## WHAT IS BEING ASKED
Copy the data verbatim, starting at the line containing "You are a computer-use" and ending at the end of the data. Leave the pictures out of your copy.

[Screen-element location data]
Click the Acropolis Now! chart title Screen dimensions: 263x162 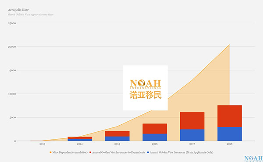point(18,10)
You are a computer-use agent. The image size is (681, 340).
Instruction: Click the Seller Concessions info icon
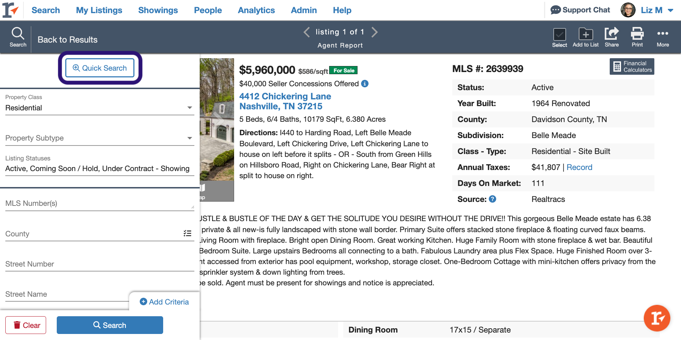[365, 84]
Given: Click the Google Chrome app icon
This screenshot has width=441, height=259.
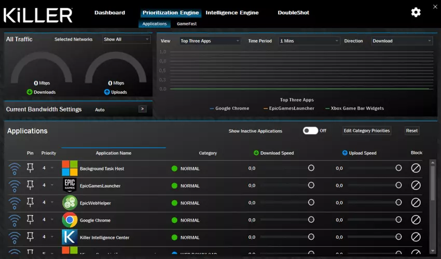Looking at the screenshot, I should pos(70,220).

## THE COMPLETED TASK
You are a computer-use agent. The image size is (681, 340).
Instruction: Click the Seller Concessions info icon
[365, 84]
Given: Click the Google Chrome app icon
This screenshot has width=441, height=259.
Looking at the screenshot, I should pos(70,220).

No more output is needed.